Charles Hoskinson, the founder of Cardano, has come to the defense of several blockchain networks, including Tezos, Stellar, and XRPL, following a critical article by Forbes labeling them as “crypto zombies.” The Forbes article scrutinized over 20 crypto projects with a market cap exceeding $1 billion, highlighting their lack of developers, users, real-world applications, and substantial value. The article sparked outrage within the industry, leading industry leaders to refute the allegations and defend their respective projects.
Forbes conducted an investigation of the top 50 blockchain networks, ranking them based on metrics such as monthly active developers, fees generated, total value locked, and market cap-to-fees ratio.

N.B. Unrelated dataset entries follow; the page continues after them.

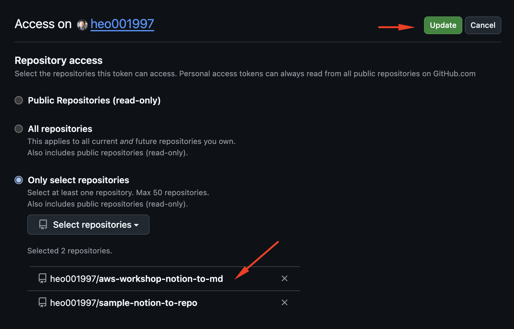Click the heo001997/aws-workshop-notion-to-md repository entry
The height and width of the screenshot is (329, 514).
(137, 279)
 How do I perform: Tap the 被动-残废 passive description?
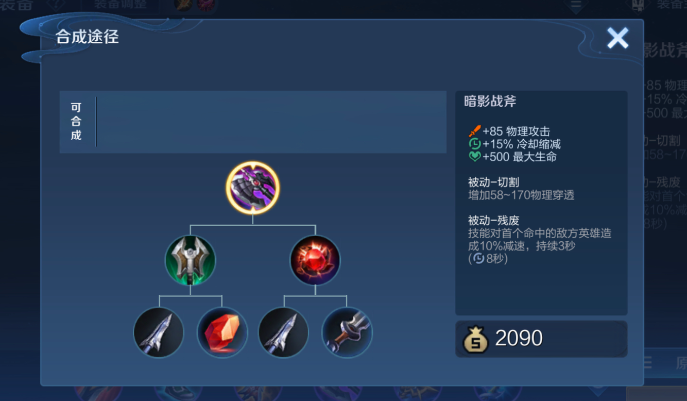[x=540, y=240]
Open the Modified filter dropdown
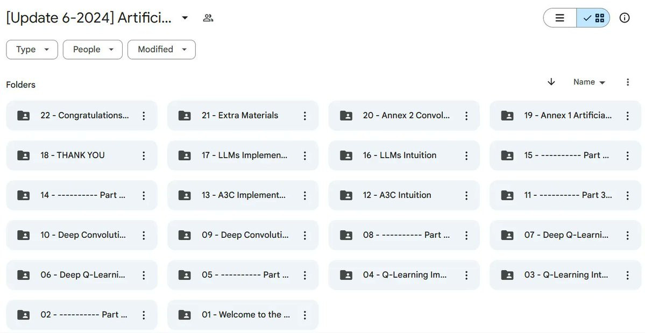645x333 pixels. click(x=161, y=49)
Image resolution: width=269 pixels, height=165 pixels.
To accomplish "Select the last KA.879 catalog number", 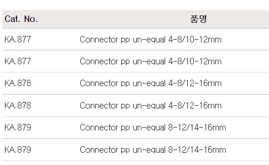I will (18, 150).
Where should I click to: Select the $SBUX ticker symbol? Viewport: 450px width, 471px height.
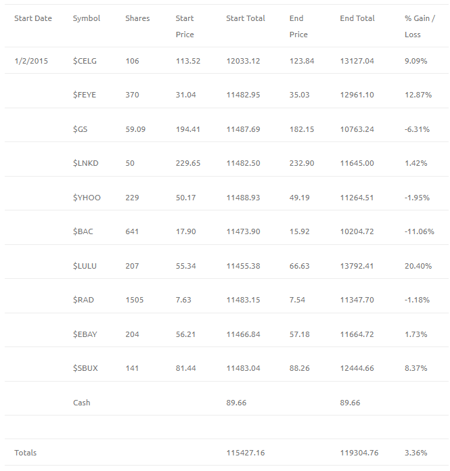pyautogui.click(x=85, y=368)
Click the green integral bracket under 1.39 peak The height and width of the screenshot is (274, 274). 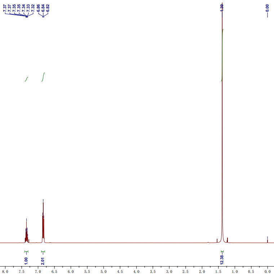(222, 251)
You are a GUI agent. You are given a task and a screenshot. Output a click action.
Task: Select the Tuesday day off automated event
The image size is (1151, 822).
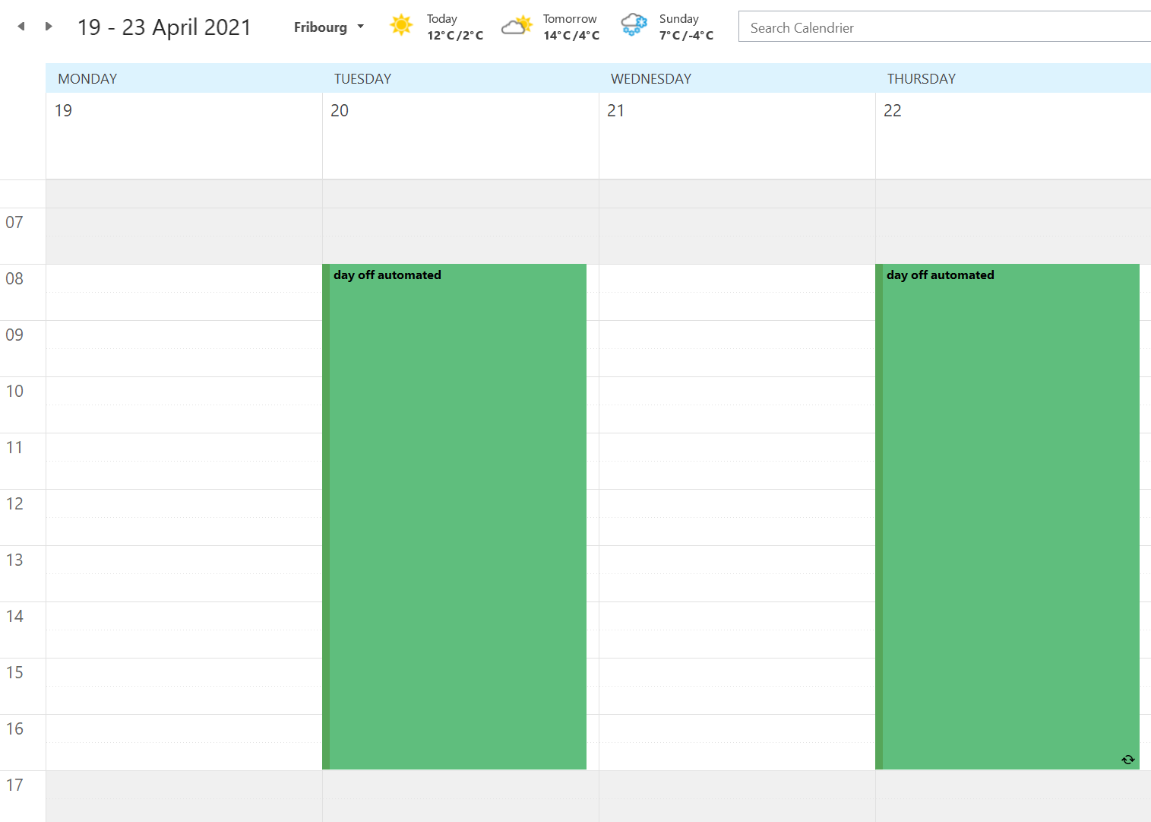456,517
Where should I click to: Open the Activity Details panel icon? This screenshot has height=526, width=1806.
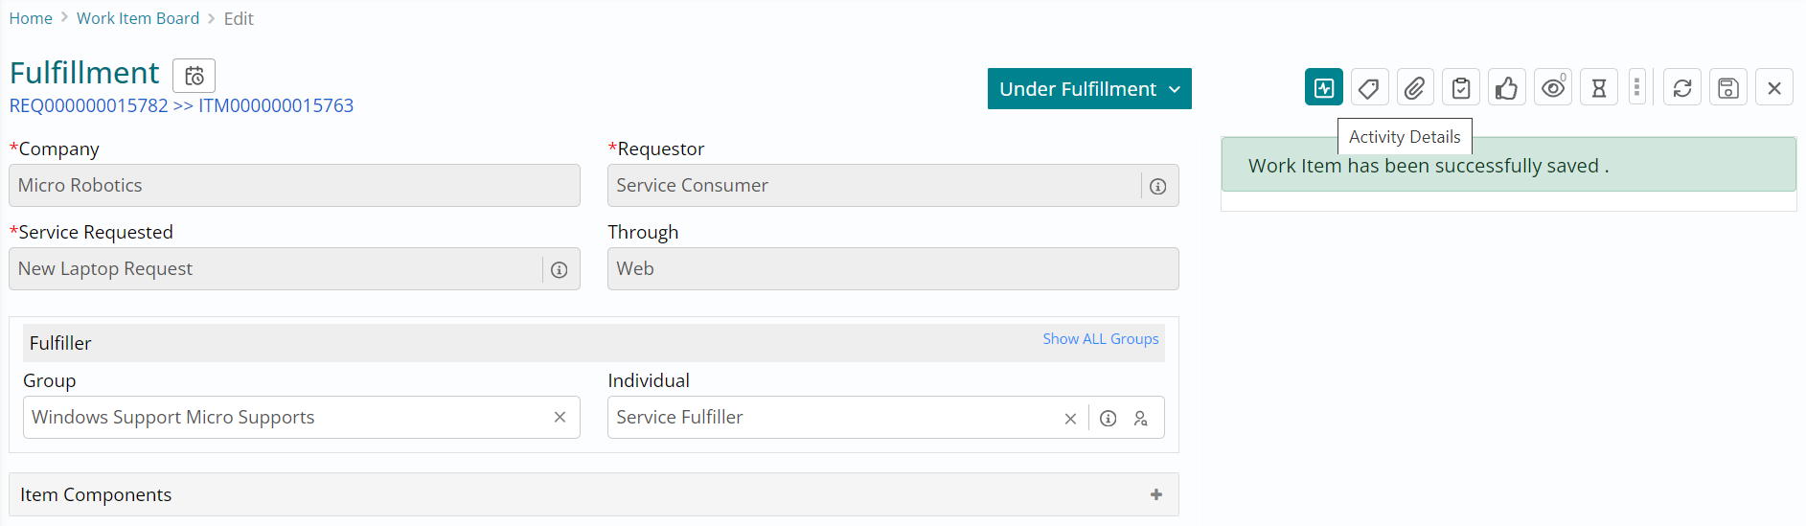tap(1323, 88)
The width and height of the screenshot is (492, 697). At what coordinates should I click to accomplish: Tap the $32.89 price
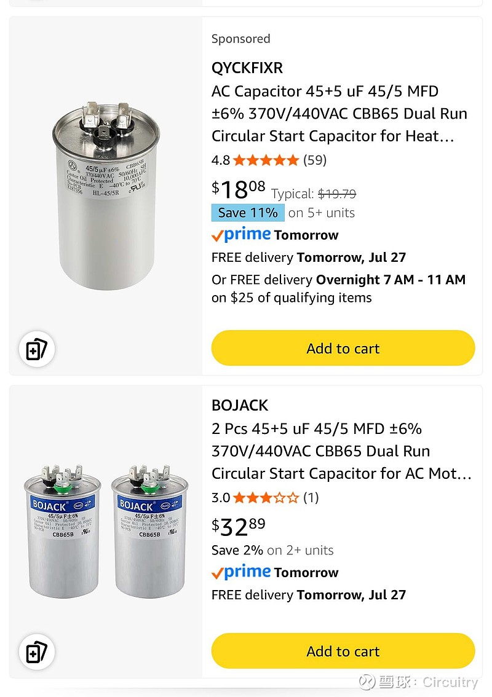coord(239,527)
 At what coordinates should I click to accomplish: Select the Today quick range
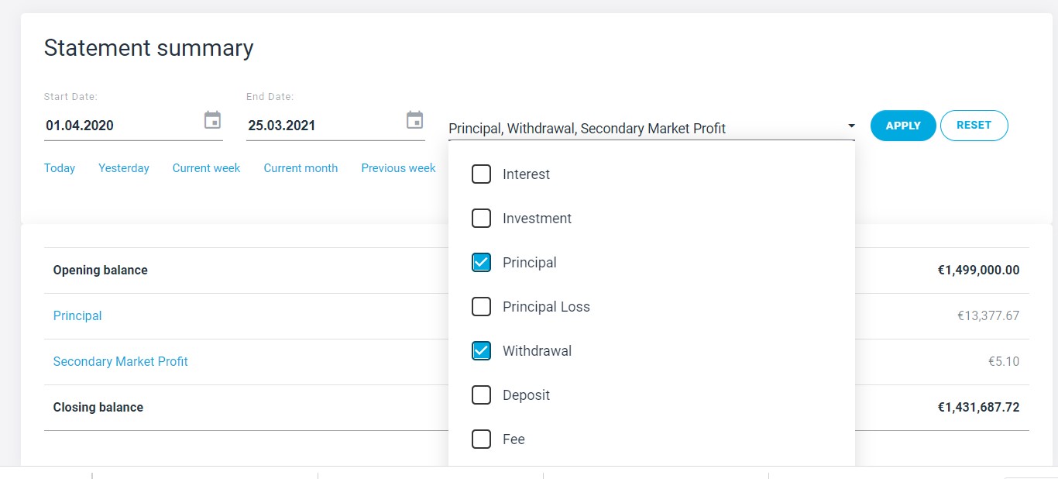(x=60, y=168)
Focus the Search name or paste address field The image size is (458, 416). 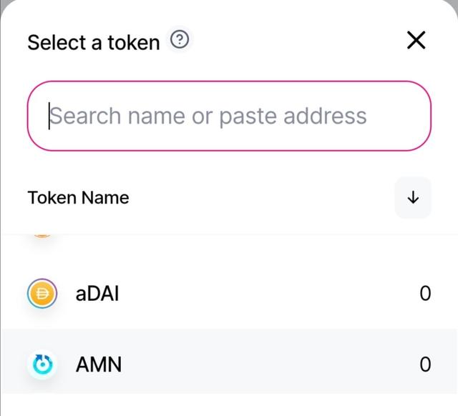point(229,116)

The conclusion was that many of these projects were solely driven by speculation and lacked substantial value. Among the projects targeted were XRP and Cardano, collectively valued at $59.3 billion, along with Stellar, Stacks, Bitcoin Cash, Litecoin, Fantom, Algorand, Tezos, and EOS.
In response to the article, Charles Hoskinson took to Twitter to dismiss the attack on his project, suggesting that the zombie comparison was due to the projects having “all the brain.” Other supporters of XRP also criticized the article and its author, questioning why the SEC would target Ripple if XRPL was a dormant chain with no users.
Emir Yavuz of Ultra Stellar defended the Stellar network, expressing disappointment with Forbes’ lack of proper research and engagement with the community. Yavuz also highlighted Stellar’s recent achievements, including tokenization of assets such as WisdomTree’s $365 million worth of tokens on the network.
While some within the crypto community agreed with the article’s contents, including journalist Laura Shin, who praised it as an “excellent story,” there were others who concurred with the attacked projects. Bob Summervill of the Ethereum Classic Cooperative acknowledged that ETC’s listing on various platforms was largely due to its history, resulting in speculative trading activity.
Forbes heavily criticized Ripple for its failure to compete with SWIFT in global money transfers and losing market share to more efficient stablecoins. The article also questioned Ripple’s treasury holdings of over $20 billion in XRP tokens. The ratio of market cap to fees was another metric highlighted, with XRP’s ratio being significantly higher than that of Nvidia, a major tech company.
The article also highlighted the fundraising and hoarding of funds by many of the “crypto zombies,” with Ripple holding $24 billion in XRP tokens for periodic release and sale to fund operations. Matt Hougan of Bitwise Asset Management likened this practice to early-stage venture capital funds or companies that raise excessive funds without knowing how to deploy them effectively.
In conclusion, the Forbes article labeling certain blockchain projects as “crypto zombies” has sparked controversy within the industry, with supporters and leaders of these projects defending them against the allegations. The article raised important points about the lack of development, users, and real-world applications in some crypto projects, as well as questionable practices such as excessive fundraising and hoarding of funds.